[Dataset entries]

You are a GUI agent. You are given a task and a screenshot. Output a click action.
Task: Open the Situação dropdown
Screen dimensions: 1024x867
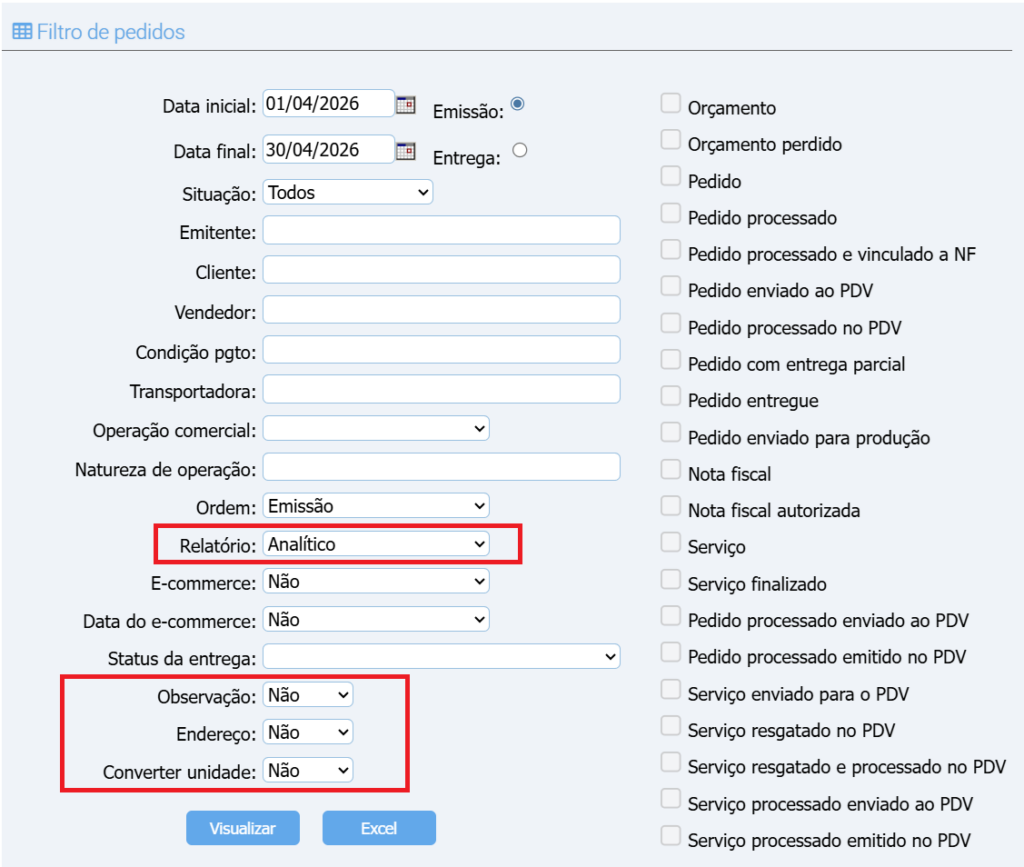[x=346, y=192]
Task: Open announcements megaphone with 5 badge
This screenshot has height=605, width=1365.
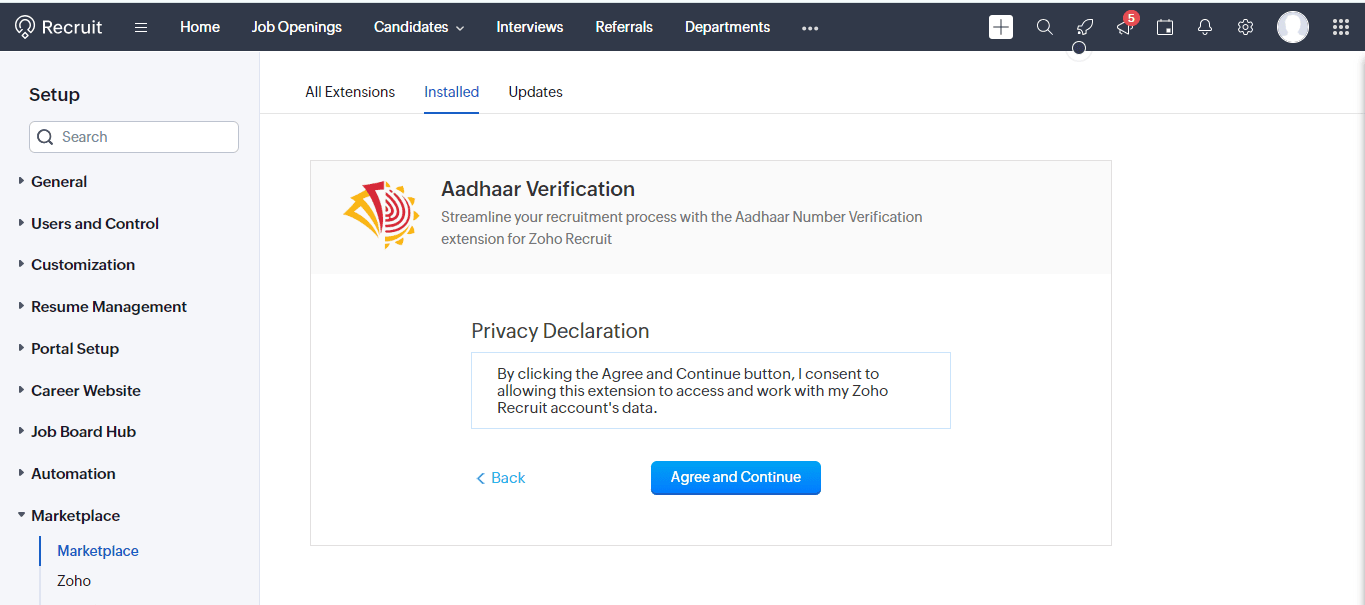Action: pos(1125,27)
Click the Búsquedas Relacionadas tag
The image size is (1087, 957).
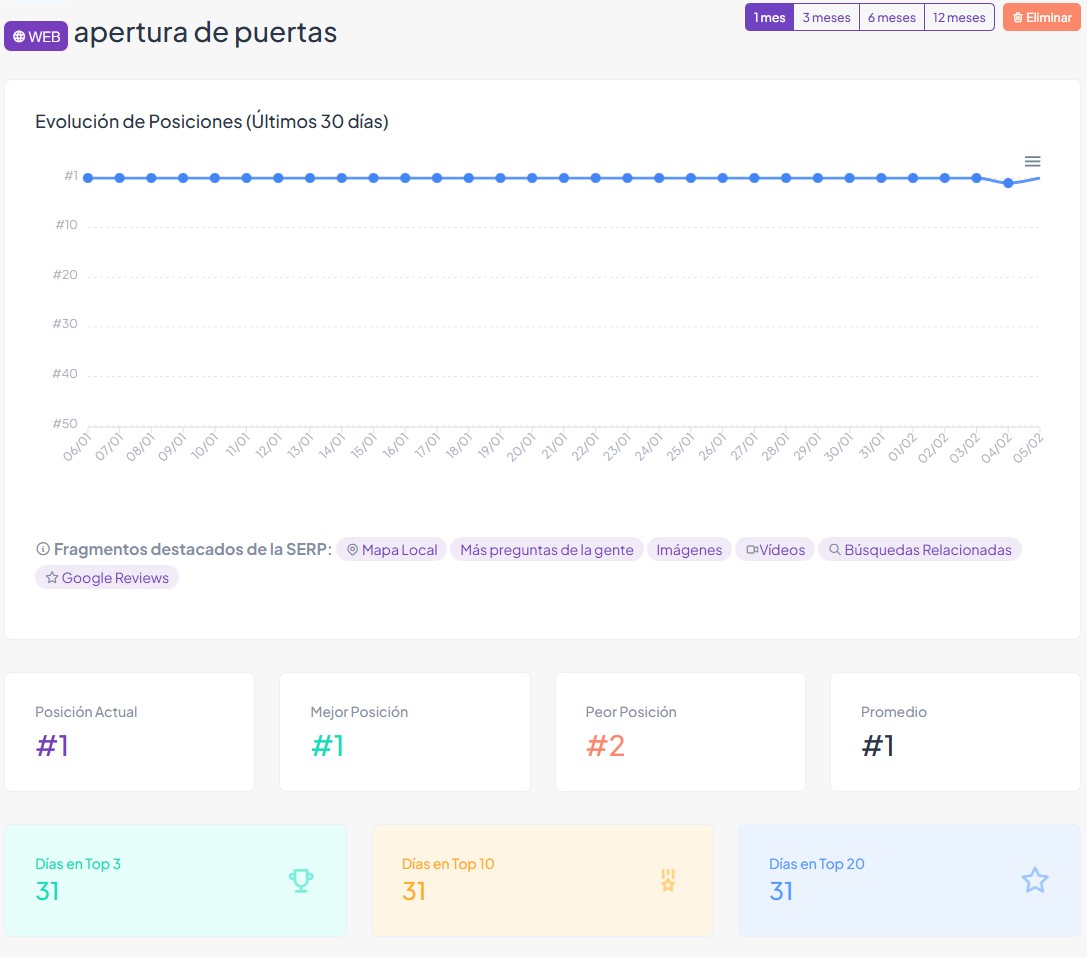[x=919, y=550]
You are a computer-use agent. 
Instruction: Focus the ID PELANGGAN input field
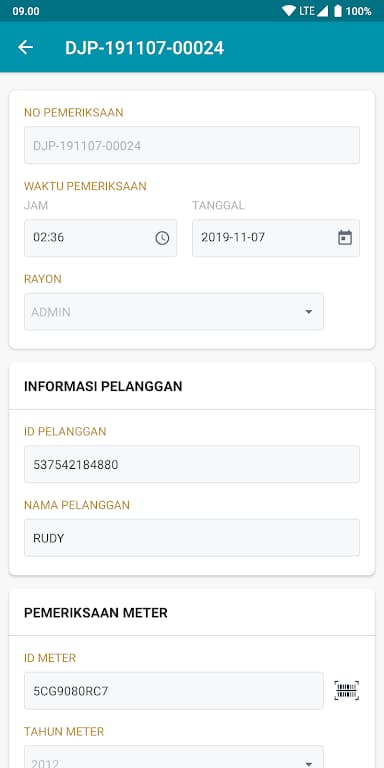[x=192, y=464]
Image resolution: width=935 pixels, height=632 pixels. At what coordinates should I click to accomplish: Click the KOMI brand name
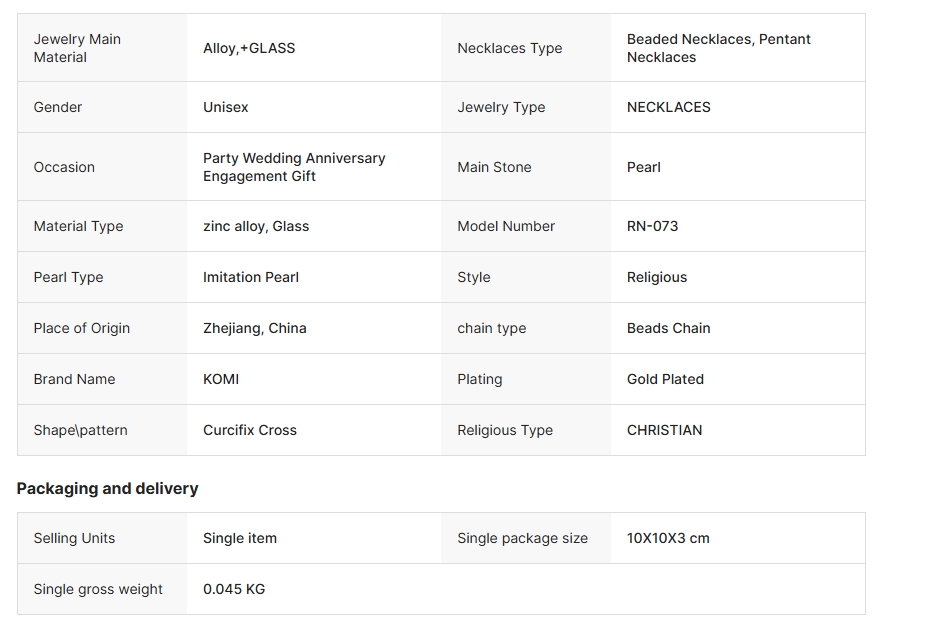click(221, 379)
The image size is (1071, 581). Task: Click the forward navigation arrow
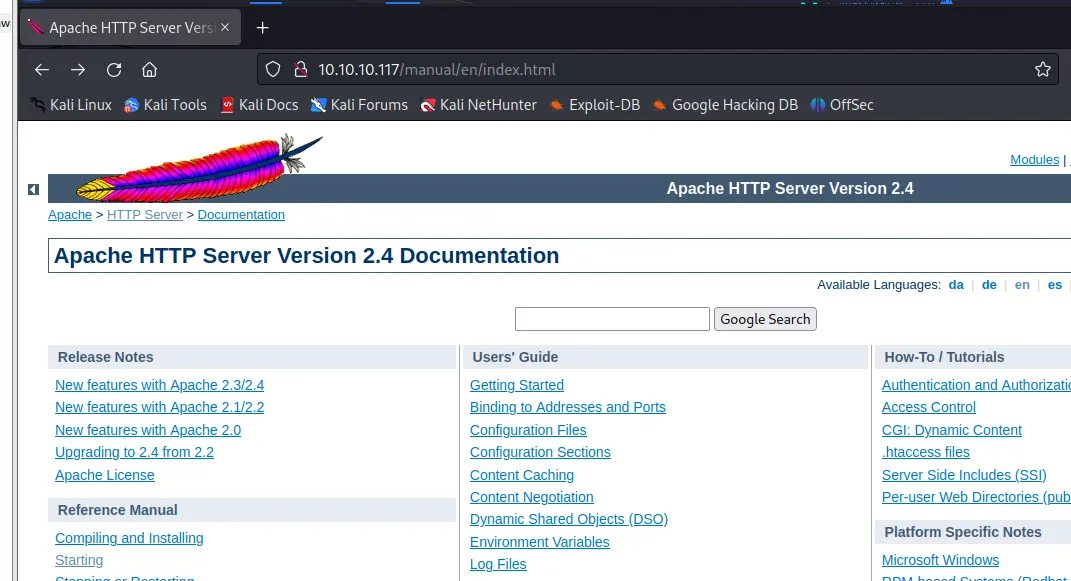[x=78, y=70]
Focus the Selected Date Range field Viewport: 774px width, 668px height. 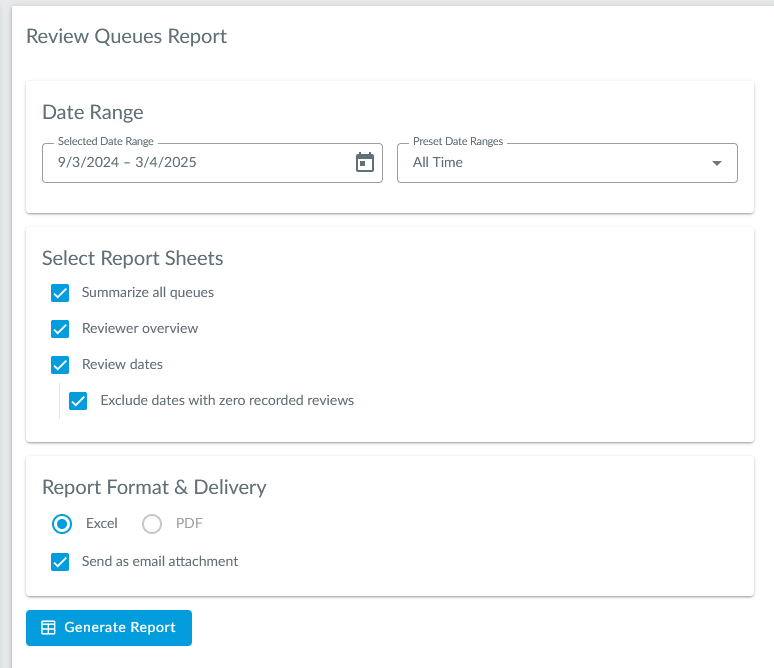pyautogui.click(x=195, y=162)
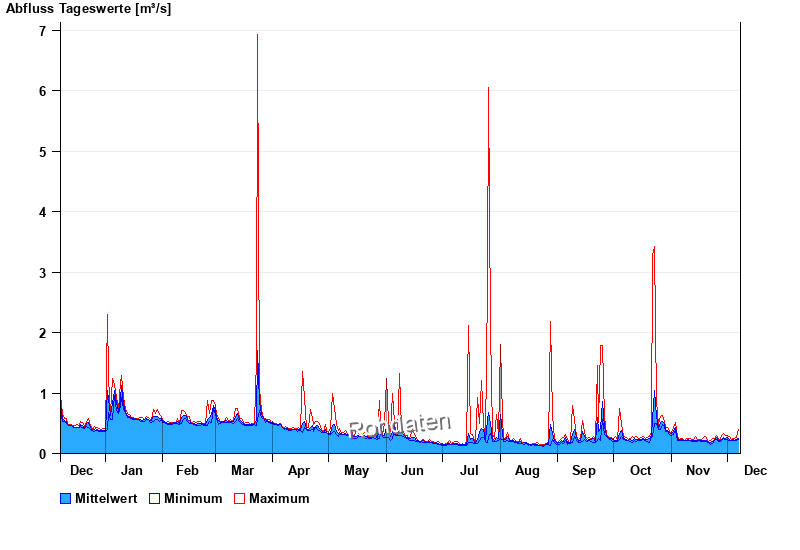The image size is (800, 550).
Task: Click the Aug month label
Action: (x=527, y=470)
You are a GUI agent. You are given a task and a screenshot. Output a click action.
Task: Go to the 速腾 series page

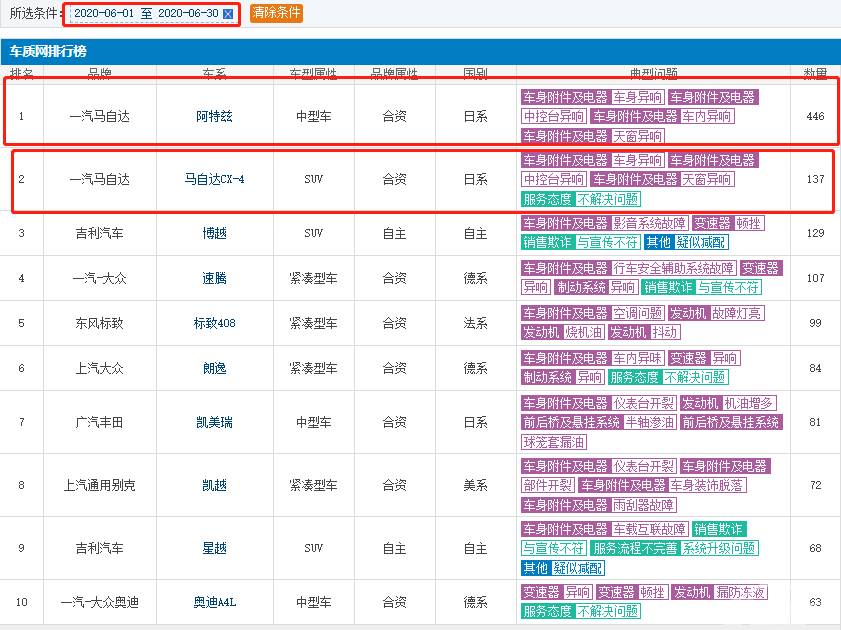coord(213,278)
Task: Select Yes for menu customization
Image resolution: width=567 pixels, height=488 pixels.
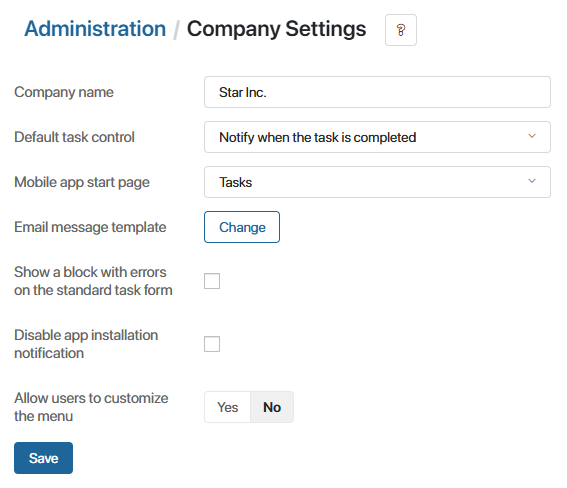Action: point(227,407)
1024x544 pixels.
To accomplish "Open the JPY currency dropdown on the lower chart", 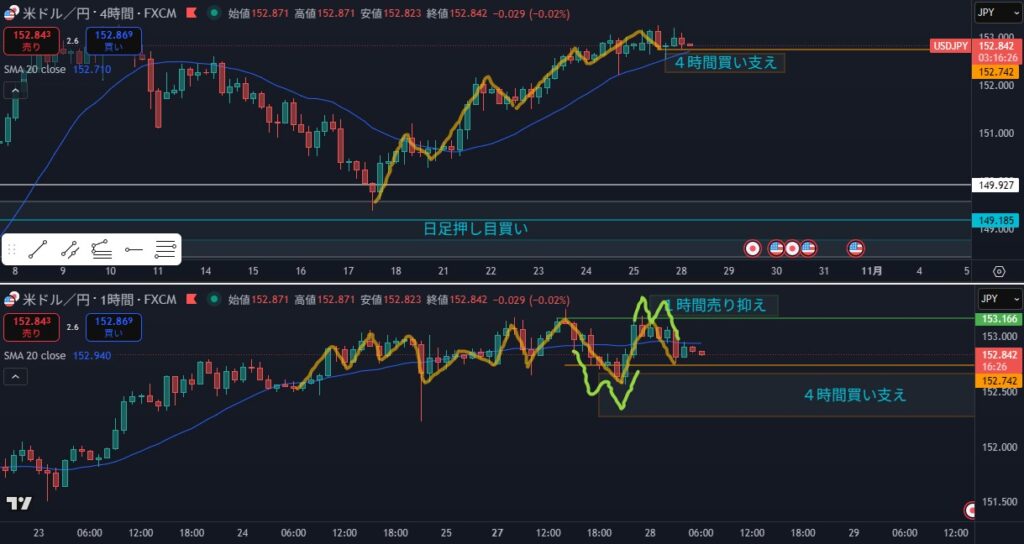I will [998, 299].
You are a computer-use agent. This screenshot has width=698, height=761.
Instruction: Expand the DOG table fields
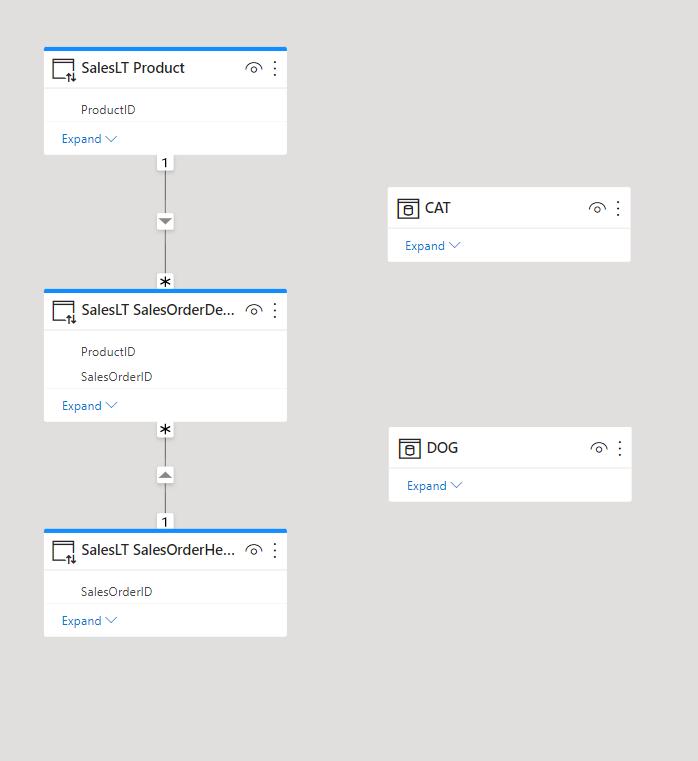434,485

## Exercise instructions
The response should consist of the lines above from the first through the one containing "Click the Búsquedas Relacionadas tag", transcribed exactly, with every picture left out.

## Output for this exercise
You are a GUI agent. You are given a task and a screenshot. Output a click action.
Task: Open the Situação dropdown
Screen dimensions: 1024x867
[x=346, y=192]
Task: Open announcements megaphone with 5 badge
This screenshot has height=605, width=1365.
Action: pos(1125,27)
Click the Búsquedas Relacionadas tag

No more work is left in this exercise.